Know that finding the right resistance is important in getting the correct stimulus out of your body.  You may choose to base your resistance off of your effort level and that is OK.  The below is a guide for making sure the resistance fine-tuned.

If you choose not to do the testing you will go off of your perceived effort level (50% of one rep max being an effort level of 5/10 - 10 being maximal effort).  This may take some trial and error – you may find your first workout feels too easy or too hard.  Try to guess a weight that is easier than you would guess.  If it is too easy add weight slowly, you will find out a good working weight over multiple-sessions.

The auxiliary lifts in the courses (RDL, Split Squat, Step-Up) can be estimated during your first week, starting light and building up in each set until you fight a good working weight. 

 

Max testing:

Before your Strength Course starts you will take a day to complete the following assessment. 

In one day, you will complete in order: Squats, Push-Ups, Deadlift, Pull-Up.

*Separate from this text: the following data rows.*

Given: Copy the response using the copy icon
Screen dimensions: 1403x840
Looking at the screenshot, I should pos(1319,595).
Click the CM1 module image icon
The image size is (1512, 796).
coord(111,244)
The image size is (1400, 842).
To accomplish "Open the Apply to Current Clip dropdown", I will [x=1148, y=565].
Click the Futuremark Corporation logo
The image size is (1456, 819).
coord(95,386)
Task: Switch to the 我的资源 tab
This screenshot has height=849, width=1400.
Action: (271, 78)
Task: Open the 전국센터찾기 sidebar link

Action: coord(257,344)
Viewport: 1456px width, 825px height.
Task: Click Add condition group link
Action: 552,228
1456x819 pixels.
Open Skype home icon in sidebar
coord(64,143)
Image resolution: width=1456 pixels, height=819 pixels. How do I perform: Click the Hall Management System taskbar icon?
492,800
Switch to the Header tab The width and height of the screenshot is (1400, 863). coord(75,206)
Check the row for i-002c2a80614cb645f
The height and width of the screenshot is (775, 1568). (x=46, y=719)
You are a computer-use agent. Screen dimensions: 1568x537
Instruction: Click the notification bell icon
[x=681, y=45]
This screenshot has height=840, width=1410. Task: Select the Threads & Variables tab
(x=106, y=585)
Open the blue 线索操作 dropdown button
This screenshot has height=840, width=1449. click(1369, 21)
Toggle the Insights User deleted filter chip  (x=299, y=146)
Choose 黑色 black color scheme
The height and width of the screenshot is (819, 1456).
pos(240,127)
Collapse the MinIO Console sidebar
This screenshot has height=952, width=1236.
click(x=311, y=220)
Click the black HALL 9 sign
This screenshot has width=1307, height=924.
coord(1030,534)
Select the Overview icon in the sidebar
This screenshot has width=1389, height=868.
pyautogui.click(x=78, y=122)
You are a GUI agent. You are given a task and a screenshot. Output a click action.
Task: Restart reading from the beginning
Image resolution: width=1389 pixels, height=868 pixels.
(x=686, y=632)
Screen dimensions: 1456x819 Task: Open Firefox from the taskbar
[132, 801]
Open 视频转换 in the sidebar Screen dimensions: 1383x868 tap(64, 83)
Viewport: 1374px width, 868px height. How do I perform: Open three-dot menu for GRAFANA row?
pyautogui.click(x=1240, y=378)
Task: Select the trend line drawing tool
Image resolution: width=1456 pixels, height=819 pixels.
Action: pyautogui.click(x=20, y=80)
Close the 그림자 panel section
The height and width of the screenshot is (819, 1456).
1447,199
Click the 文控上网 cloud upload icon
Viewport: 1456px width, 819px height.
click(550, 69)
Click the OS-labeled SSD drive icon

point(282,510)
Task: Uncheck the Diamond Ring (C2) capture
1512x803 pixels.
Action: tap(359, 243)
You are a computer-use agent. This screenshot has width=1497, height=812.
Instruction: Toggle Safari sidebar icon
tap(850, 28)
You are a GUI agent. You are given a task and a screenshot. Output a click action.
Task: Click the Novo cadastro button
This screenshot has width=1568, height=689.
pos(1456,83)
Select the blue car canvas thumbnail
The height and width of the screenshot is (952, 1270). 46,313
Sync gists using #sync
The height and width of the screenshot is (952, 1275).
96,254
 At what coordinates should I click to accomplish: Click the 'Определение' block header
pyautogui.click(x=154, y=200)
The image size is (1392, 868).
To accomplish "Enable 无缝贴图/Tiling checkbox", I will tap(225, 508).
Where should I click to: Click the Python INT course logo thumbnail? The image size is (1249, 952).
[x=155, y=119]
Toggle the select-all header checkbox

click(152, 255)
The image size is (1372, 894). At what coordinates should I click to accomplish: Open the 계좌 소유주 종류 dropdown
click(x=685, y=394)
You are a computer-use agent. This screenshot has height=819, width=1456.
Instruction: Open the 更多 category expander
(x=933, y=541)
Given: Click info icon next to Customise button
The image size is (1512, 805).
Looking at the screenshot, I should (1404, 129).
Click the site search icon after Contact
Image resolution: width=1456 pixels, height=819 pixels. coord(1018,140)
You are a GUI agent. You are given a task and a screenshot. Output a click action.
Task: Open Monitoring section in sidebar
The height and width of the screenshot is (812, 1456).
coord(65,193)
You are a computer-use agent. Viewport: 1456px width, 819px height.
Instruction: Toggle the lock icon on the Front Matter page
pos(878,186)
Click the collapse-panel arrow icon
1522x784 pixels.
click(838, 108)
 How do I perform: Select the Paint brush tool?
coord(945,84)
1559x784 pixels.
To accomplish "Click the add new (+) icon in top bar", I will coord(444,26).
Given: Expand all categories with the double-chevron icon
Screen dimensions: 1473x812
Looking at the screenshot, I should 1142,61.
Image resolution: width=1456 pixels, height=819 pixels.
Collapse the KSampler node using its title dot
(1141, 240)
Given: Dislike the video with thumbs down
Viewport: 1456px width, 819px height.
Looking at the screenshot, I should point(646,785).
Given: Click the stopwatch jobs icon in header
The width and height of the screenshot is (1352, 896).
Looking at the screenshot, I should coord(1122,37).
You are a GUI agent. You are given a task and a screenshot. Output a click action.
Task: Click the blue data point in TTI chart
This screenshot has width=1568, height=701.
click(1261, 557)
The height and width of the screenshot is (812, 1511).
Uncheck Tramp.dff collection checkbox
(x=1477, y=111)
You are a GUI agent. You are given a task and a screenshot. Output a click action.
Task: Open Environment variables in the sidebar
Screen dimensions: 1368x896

It is beneficial to find out your current one-repetition maximum(1RM) once or twice a year.  The one-repetition maximum test is used to assess maximal strength.  To perform this test refrain from any strength training exercise for at least 72 hours prior to 1RM testing and have at least 48 hours of rest from a hard effort of running. You put in hard training blocks with your sport and performing this during a break or in the off-season is ideal. A full week off, if you feel you need it, is ok. 

Pull-Ups:

You will start with resistance bands, taking off as much weight as possible for a warm-up of 6 reps. If you only have one resistance band you can tie a knot in the end of the band. Rest 3 minutes in between each set before performing your next set. You will remove banded resistance and attempt 8 reps. Repeat this process until you find a resistance (banded or body weight) where you fail at 8 reps that will give you a starting point for upper body work.  

Push Ups: 

You will start on an elevated bench or bar.  The higher the bench or bar the easier the exercise will be to perform.  You must hold plank position the entire time and lowering your hips or chest to the bar/bench counts as failure.  Perform 8 reps. Rest 3 minutes in between each set before performing your next set. Repeat this process until you find a height (ground or elevated surface) where you fail at 8 reps that will give you a starting point for upper body work.  

For Squat and Deadlift:

Prior to assessing the 1RM, a warm-up should be performed involving a set of five repetitions at ~50% of perceived 1RM followed by 1–2 sets of 2–3 repetitions at a load corresponding to ~60–80% 1RM.

The 1RM protocol then involves performing trials of a single repetition of increasing load (~5–10% increments) with 3–5 min rest between attempts. This cycle is continued you are unable to complete a lift, with the 1RM being the heaviest load that was successfully lifted.  If you are new to this it is advised that you perform a 6-rep maximum and use the calculator below to find your estimated one rep maximum.  

https://exrx.net/Calculators/OneRepMax

This test and the numbers are not meant to turn you into a power lifter, as we will keep all of your work away from this resistance.  The goal is to identify a working weight and help guide you or your coach towards recommendations if you require maintenance, development, or different tempos for your lifts.